**RECORDS FOR THE EXERCISE:**
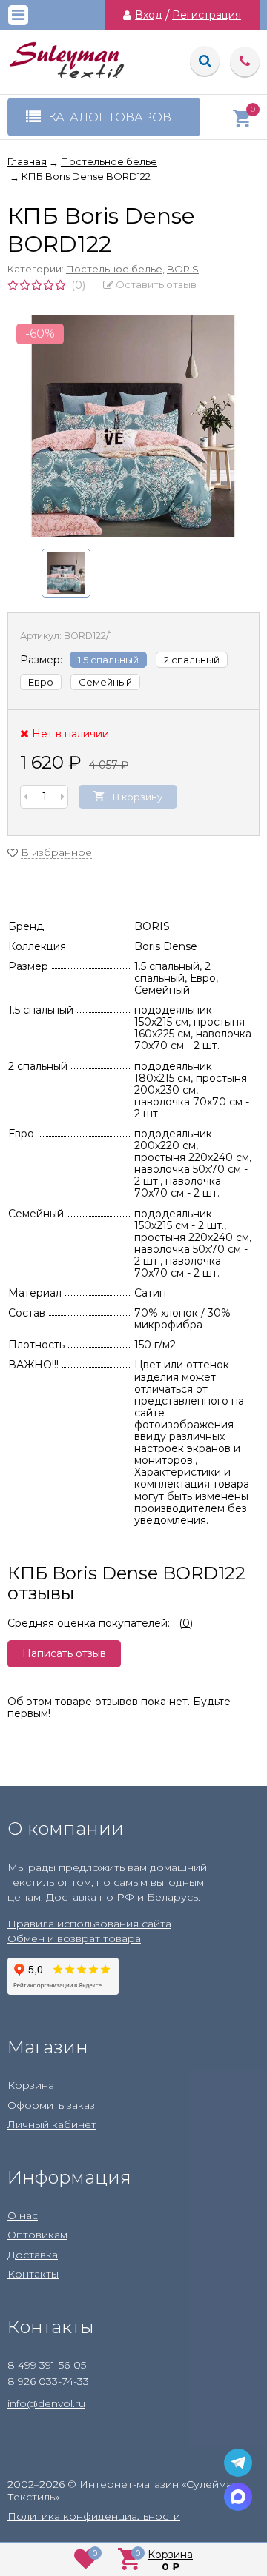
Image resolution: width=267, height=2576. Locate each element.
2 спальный (192, 660)
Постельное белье (114, 269)
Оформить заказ (51, 2105)
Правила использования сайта (89, 1923)
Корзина (30, 2085)
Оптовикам (37, 2234)
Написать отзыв (64, 1653)
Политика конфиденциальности (93, 2516)
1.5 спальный (108, 660)
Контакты (33, 2274)
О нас (22, 2215)
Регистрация (206, 15)
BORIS (183, 269)
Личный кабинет (51, 2124)
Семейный (105, 682)
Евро (40, 682)
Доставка (32, 2254)
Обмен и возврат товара (74, 1938)
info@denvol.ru (46, 2403)
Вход (148, 15)
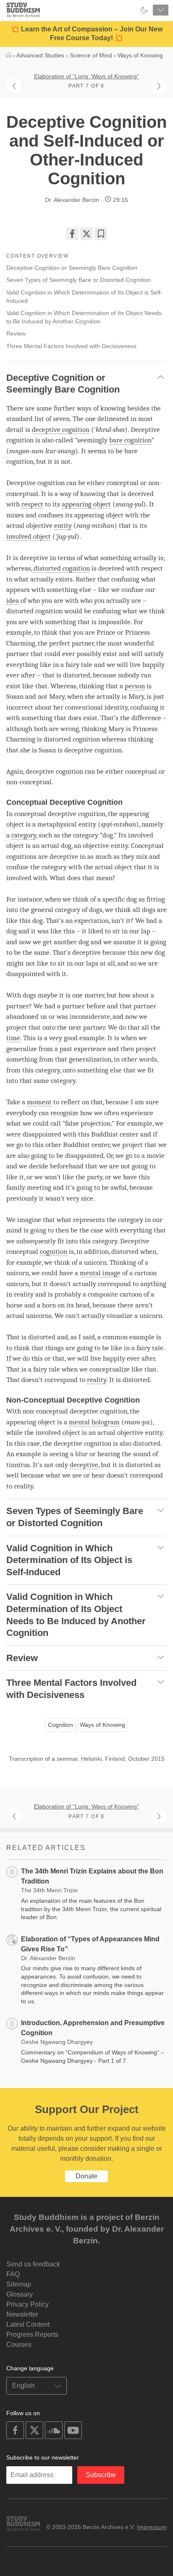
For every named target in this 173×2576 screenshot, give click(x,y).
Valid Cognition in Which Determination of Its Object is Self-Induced (84, 296)
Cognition (60, 1724)
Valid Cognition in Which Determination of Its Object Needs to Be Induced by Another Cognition (84, 317)
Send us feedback (33, 2264)
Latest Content (28, 2324)
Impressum (152, 2527)
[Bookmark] (100, 233)
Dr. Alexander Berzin (72, 199)
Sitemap (18, 2284)
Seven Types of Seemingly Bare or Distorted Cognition (78, 279)
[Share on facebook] (72, 233)
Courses (18, 2344)
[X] (86, 233)
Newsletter (22, 2314)
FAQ (13, 2274)
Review (16, 333)
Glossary (19, 2294)
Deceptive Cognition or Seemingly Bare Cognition (71, 267)
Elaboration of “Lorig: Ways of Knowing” (86, 76)
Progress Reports (32, 2334)
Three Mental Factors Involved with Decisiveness (71, 346)
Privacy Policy (27, 2304)
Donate (86, 2176)
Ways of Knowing (102, 1724)
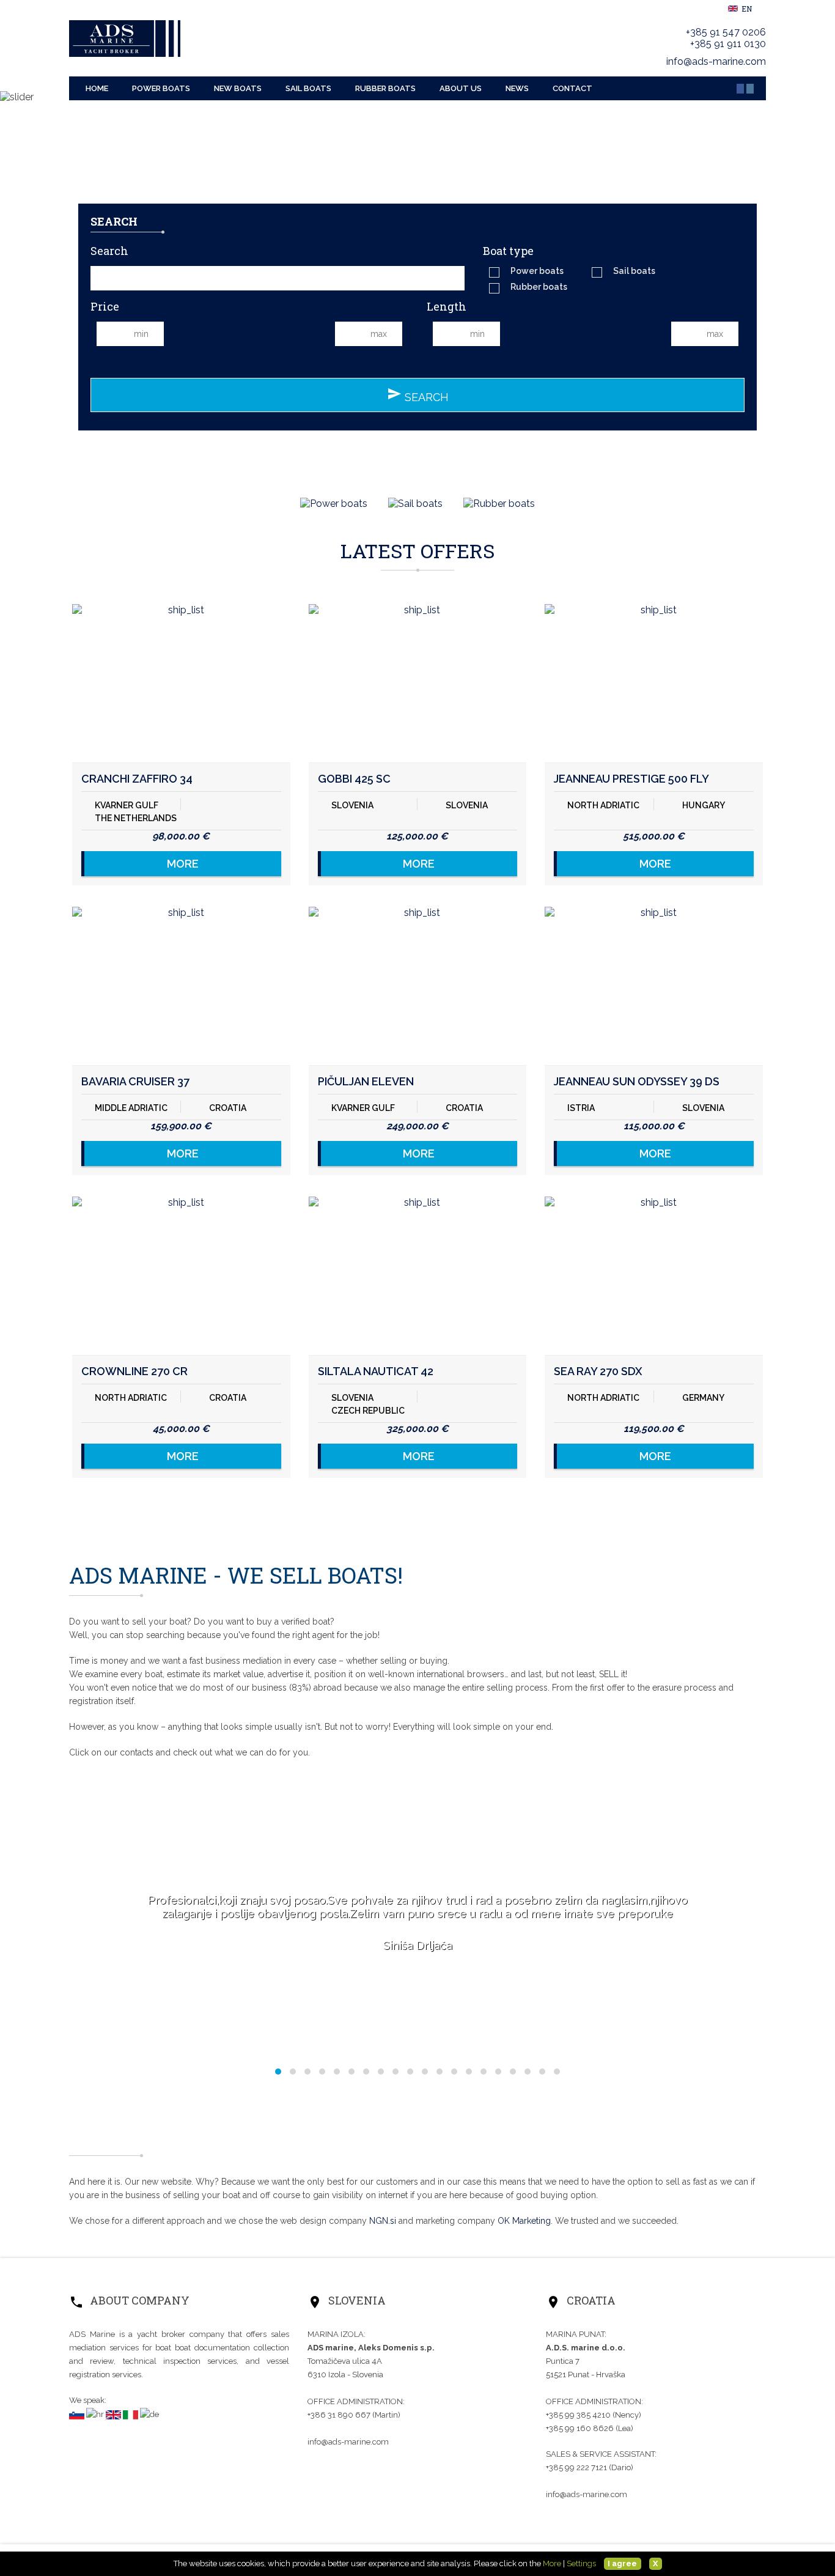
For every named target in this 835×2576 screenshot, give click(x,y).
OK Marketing (524, 2221)
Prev (16, 222)
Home (97, 88)
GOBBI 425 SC (354, 778)
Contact (572, 88)
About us (461, 88)
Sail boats (308, 88)
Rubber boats (385, 88)
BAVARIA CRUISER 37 (135, 1081)
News (517, 88)
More (183, 863)
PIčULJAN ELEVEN (366, 1081)
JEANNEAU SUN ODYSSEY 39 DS (636, 1081)
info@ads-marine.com (716, 61)
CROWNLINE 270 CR (134, 1371)
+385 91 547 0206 (726, 32)
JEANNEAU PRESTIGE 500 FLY (631, 778)
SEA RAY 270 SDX (598, 1371)
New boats (238, 88)
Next (819, 222)
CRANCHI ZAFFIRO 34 (137, 778)
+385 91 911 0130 (728, 44)
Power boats (161, 88)
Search (418, 395)
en (746, 8)
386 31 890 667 (340, 2414)
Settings (581, 2563)
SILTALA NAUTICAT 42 (375, 1371)
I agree (622, 2563)
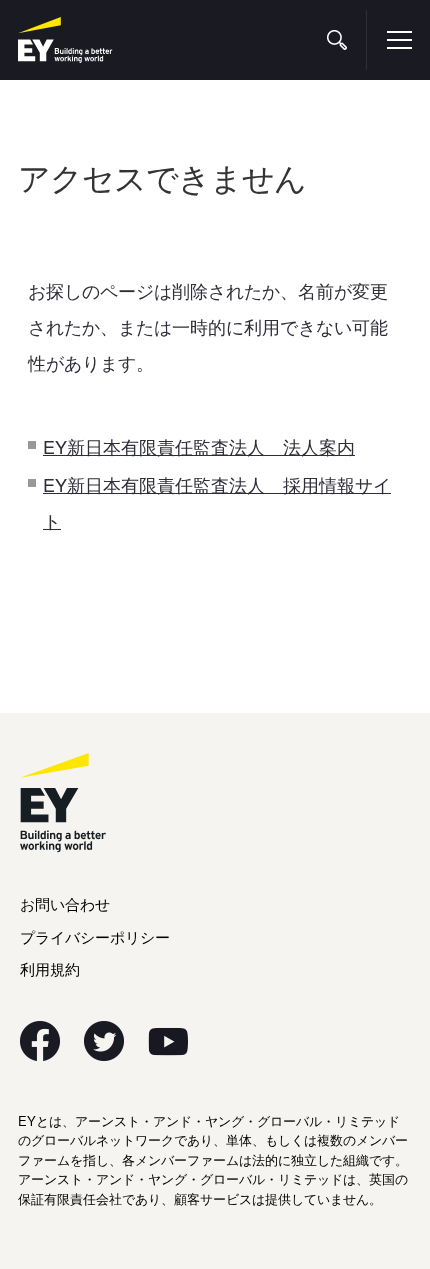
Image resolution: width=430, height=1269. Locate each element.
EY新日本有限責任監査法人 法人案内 (199, 446)
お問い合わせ (65, 903)
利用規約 (50, 968)
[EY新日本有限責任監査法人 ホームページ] (65, 40)
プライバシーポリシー (95, 936)
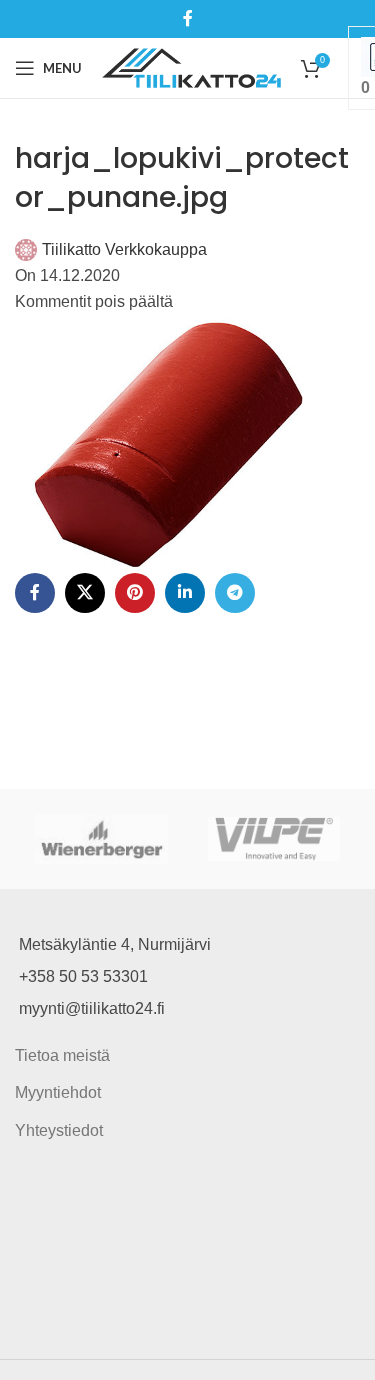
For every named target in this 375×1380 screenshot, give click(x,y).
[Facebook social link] (187, 18)
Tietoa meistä (62, 1055)
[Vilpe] (274, 839)
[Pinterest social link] (135, 593)
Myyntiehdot (58, 1092)
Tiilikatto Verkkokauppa (124, 249)
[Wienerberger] (101, 839)
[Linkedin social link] (185, 593)
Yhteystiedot (59, 1130)
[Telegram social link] (235, 593)
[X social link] (85, 593)
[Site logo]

**TO DO:** Throughout the data above, report every line that contains the string "screenshot".

**WRITTEN RESPONSE:**
For every named target in this 173×2576 screenshot, give click(x,y).
For every named target in this 835×2576 screenshot, give click(x,y).
For every named target in this 375×1380 screenshot, give click(x,y).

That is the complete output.